Monday, January 30, 2012

Yesnaby:

Not one of us will live forever --
the world is far too beautiful for that.

When my children ask about the War, I'll say:
'I once watched as columns of retreating cloud

burned in a haar of gulls and dust, off Yesnaby;
and I survived.'





Epitaph:

Father, forgive this man.
He never listened to your song
till it was all but done
then found he couldn't sing the words
so he spoke the tune.




For Lucie:

born 5 December 2005

How apt it was we named you
for the light: no more than a small light, mind

-- a spunk; a spill; a stub of tallow
cradled against the draft

while our stooped shadows lengthen
and fall away behind.

Here's to you, then, and to us,
to your world and to ours.

We raise you towards the dark.
May you make of it something else.




Grain:

What was his name again -- that fisher lad
dragged under with his fankled nets --
him that the fishes hooked and filleted?
I often wonder if the irony of it all amused him
as he left off from kicking against the dark, and drowned:
not, (as his Mother always feared) to be lost at sea, but found.

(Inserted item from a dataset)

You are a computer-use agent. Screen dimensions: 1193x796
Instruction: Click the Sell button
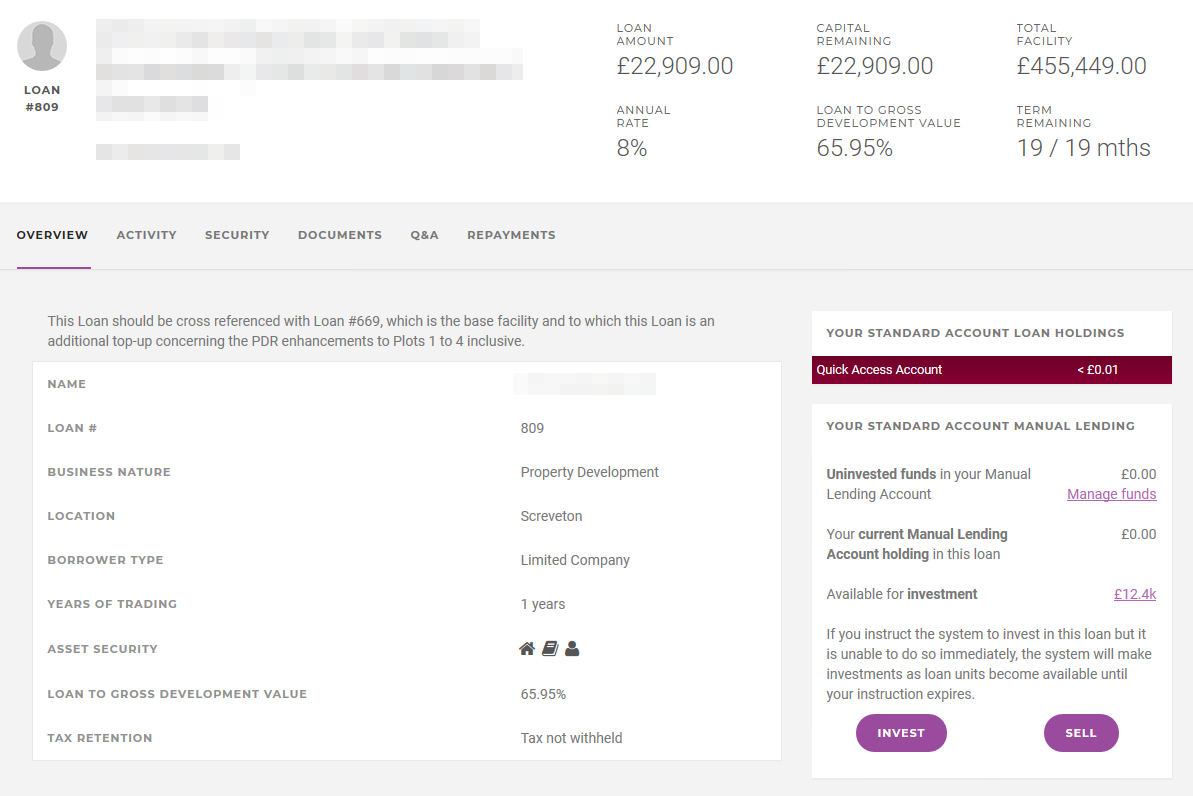click(x=1081, y=733)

Tell me you've never seen a hangman hung,
nor laughed at the dying tenor, topped by his own song;
nor stumbled across a baker's corpse, rising like dough;
nor wept with the weeping ferryman while Charon
gummed his coin. Friends, we're all done for by the things we do.
If I were a farmer, I'd shrink from the ripening grain.

- John Glenday




Sunday, January 29, 2012

Academic papers get poetic - in University Affairs, by Anita Lahey; on lyric scholarship, influenced by Jan Zwicky.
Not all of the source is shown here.